Benjamin Netanyahu's election campaign boosted by Meron warning letter - analysis

In the topsy-turvy world of Israeli politics, the warning letter sent by the Meron commission is likely to bolster Netanyahu’s bid to return to the premiership rather than sink it.

 Opposition head Benjamin Netanyahu arrives to tesitfy before the Meron Disaster Inquiry Committee, in Jerusalem, on July 21, 2022 (photo credit: YONATAN SINDEL/FLASH90)
Opposition head Benjamin Netanyahu arrives to tesitfy before the Meron Disaster Inquiry Committee, in Jerusalem, on July 21, 2022
(photo credit: YONATAN SINDEL/FLASH90)

In a normative universe, those involved in former prime minister Benjamin Netanyahu’s election campaign should be having heart palpitations just about now.

That’s because any indication of possible culpability in the wrongful death of many innocent people is the kind of political disaster that ends careers.

Netanyahu’s campaign, therefore, should have entered that emergency zone on Tuesday when the State Commission of Inquiry sent warning letters blaming him and others for the Mount Meron disaster in April 2021 in which 45 people were trampled to death during the annual Lag Ba’omer celebration there.

But in the topsy-turvy world of Israeli politics, and particularly in the case of this Teflon politician, such a conclusion is likely to help Netanyahu’s bid to return to the premiership rather than scupper it.

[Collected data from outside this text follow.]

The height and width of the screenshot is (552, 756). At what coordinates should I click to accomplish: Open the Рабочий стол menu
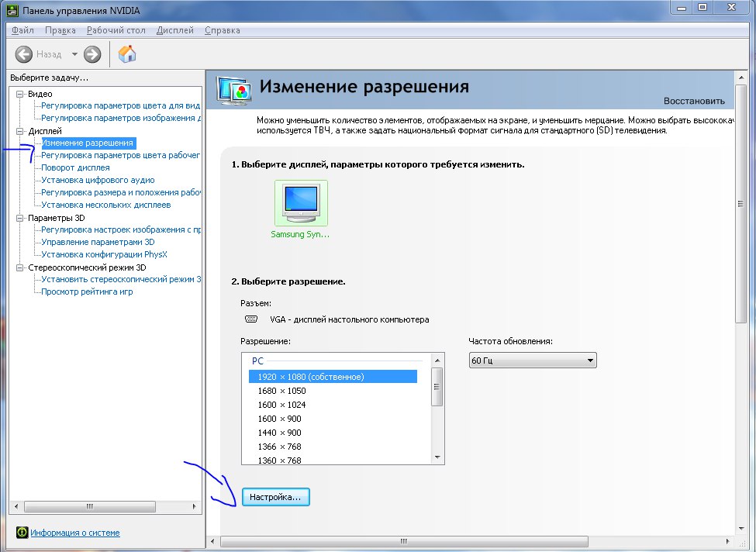[116, 30]
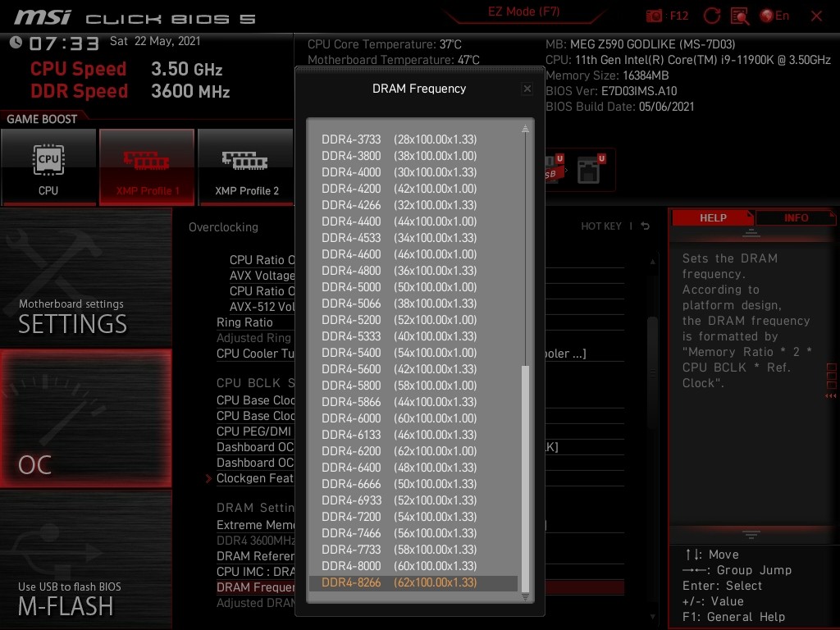Toggle XMP Profile 1
The image size is (840, 630).
click(x=147, y=167)
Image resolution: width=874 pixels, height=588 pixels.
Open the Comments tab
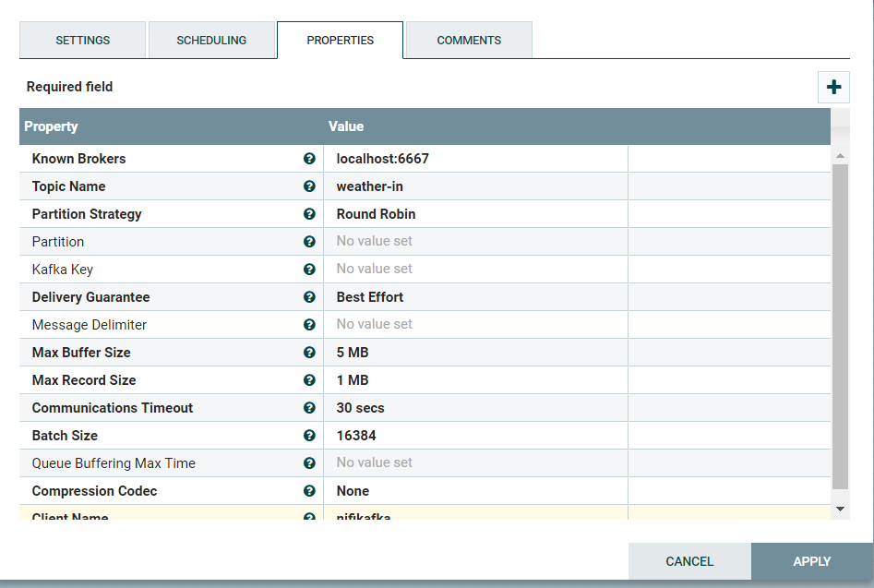coord(469,41)
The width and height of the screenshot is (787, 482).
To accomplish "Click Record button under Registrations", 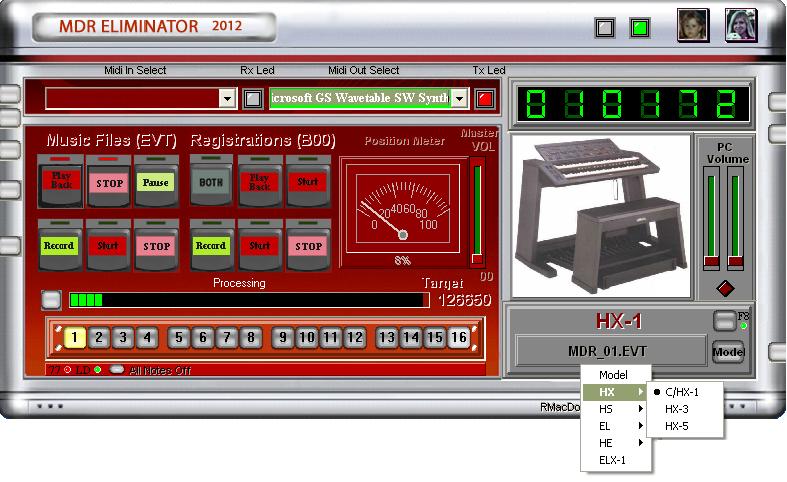I will [211, 246].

Likud questions integrity of Meron disaster commission

The Likud Party wasted no time in declaring the warning letter to be a blatant attempt to politicize the deadliest civilian disaster in Israel’s history because it was sent out in the midst of an election campaign.

In a terse message the Likud questioned both the integrity of the commission and the neutrality of its timing, noting that the probe was launched by a government headed by Netanyahu’s rivals, former prime minister Naftali Bennett and his successor, Yair Lapid.

“Since the state was established, no state commission of inquiry has sent warning letters to political candidates during the election period. It is saddening that the investigation, which was established at the Bennett-Lapid government’s initiative, chose to do so.”

Likud statement

“Since the state was established, no state commission of inquiry has sent warning letters to political candidates during the election period,” the Likud statement said.

“It is saddening that the investigation, which was established at the Bennett-Lapid government’s initiative, chose to do so,” it added.

It was not an erroneous stance. Any commission of inquiry would be savvy enough to understand that any conclusion issued would, of course, impact the elections and would have to take it into consideration.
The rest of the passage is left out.